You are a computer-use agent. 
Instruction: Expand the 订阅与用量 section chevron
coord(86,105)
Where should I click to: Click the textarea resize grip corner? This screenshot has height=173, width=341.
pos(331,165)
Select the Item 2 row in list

++++++++++

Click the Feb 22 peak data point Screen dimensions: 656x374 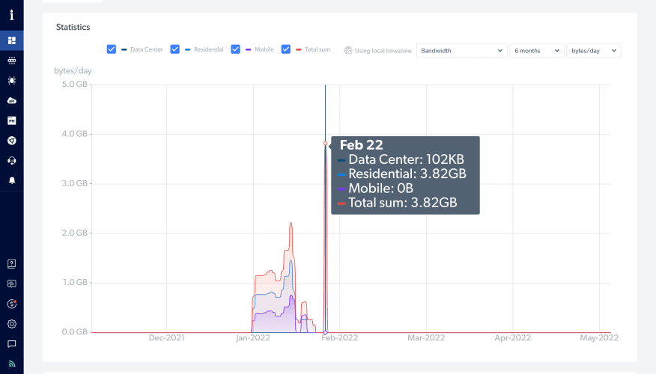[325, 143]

++++++++++

In the data above, swap "chevron" for "arrow" and give the lines from the line with "You are a computer-use agent." to the line with "Select the Item 2 row in list" again, changing nothing else.

§ Completed exercise
You are a computer-use agent. 
Instruction: Expand the 订阅与用量 section arrow
coord(86,105)
Where should I click to: Click the textarea resize grip corner? This screenshot has height=173, width=341.
pos(331,165)
Select the Item 2 row in list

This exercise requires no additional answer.